Scale-up Institute’s future focus and recent research
Just published research has aimed to identify the obstacles that confront young potentially hi-growth businesses. What clusters, LEPs, ‘accelerators’ and supply chains can contribute is now under the Institute’s microscope.
At a meeting at Said Business School in Oxford to introduce a major report into Scale-ups and business growth, researchers from Said focused on recommendations about management skills; and the Judge Institute in Cambridge on recommendations in relation to financability – the two areas as closely linked.
While hi-growth SMEs generate 20% of all jobs growth in the UK, recent evidence from OECD shows that the UK has the lowest proportion of hi-growth SMEs: the biggest problem for the UK is not in starting companies, but in growing them.
Sherry Coutu, the founder of the Scale-up Institute focused first and foremost on the importance of leadership – eg by the founder, especially in relation to building a team.

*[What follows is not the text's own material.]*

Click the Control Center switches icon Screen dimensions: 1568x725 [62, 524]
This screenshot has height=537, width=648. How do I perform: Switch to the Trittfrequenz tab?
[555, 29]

But she also underlined the need for more data – with which to guide policy and support for hi-growth ventures.
Work was also in hand, she said, to analyse the thirty or so clusters in the UK – those areas that contain quantities of similar businesses that have marked commonalities – and understand more about how they influence scaling up.
She also said that work was going on to rank the Local Enterprise Partnerships in terms of their support for growing ventures, and thus help them to enhance and adapt the support they offer them.
Work is also going on to detail the providers of programmes that support the development of young ventures – the ‘Seedcamps’ of scale-ups.
Finally, she drew attention to the need to get buyers (in corporates, institutions, public services etc) to make their supply chains amenable to young ventures, and thus support their scaling up.
Innovate UK needs to give the Scale-up Institute’s work immediate and continuing support.